--- Stored data ---
◆ ◆ ◆ ◆ ◆

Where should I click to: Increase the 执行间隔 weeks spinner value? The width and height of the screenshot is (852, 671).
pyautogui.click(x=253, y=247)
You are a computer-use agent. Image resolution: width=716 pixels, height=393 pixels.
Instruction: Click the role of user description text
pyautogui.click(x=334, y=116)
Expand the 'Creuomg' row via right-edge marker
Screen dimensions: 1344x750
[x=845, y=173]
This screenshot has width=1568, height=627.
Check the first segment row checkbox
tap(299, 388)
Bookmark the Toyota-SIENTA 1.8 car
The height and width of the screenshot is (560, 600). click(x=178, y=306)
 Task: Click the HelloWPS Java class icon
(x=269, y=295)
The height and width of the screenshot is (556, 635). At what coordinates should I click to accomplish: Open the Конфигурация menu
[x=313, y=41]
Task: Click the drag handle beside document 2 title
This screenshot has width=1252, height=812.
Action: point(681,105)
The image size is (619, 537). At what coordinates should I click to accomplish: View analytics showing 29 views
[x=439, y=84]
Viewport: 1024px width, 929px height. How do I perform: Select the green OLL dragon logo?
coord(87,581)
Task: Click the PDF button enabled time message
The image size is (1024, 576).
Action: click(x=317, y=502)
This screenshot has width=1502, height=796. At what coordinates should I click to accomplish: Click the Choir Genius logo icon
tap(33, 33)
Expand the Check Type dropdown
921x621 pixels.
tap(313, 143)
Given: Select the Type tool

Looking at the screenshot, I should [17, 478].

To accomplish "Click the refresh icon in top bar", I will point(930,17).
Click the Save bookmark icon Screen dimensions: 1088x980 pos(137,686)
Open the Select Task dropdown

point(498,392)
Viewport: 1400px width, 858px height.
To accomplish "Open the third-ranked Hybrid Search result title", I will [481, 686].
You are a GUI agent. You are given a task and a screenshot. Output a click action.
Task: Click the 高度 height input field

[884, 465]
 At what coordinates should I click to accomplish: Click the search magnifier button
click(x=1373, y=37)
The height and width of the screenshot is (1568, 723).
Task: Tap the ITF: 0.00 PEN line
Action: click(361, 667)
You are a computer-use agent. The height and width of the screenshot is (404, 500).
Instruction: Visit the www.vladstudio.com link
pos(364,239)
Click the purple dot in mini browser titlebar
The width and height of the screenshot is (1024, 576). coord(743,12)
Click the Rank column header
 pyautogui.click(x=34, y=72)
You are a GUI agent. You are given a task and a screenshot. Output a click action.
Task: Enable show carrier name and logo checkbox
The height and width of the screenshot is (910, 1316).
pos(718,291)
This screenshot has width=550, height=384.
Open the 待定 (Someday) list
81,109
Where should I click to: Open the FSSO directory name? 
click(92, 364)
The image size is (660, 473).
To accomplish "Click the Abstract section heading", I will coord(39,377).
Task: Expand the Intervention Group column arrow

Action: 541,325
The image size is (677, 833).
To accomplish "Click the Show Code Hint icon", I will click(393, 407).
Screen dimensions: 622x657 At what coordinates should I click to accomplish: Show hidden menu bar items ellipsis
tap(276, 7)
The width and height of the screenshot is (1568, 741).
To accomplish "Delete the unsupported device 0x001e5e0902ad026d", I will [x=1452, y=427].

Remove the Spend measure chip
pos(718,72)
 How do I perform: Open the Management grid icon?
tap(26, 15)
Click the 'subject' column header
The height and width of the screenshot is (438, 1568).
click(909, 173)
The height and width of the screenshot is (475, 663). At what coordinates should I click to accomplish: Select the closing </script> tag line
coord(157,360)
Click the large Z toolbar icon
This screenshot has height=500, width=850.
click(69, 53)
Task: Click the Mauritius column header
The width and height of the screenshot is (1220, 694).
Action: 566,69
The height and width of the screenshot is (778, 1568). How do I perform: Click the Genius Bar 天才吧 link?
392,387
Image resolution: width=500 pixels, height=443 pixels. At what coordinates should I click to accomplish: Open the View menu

◆ ◆ ◆ ◆ ◆

--- TASK BRIEF ---
The lines to copy are those above that contain "computer".

--- RESULT BELOW ---
You are a computer-use agent. Image resolution: width=716 pixels, height=393 pixels.
You are a computer-use agent. The height and width of the screenshot is (404, 500).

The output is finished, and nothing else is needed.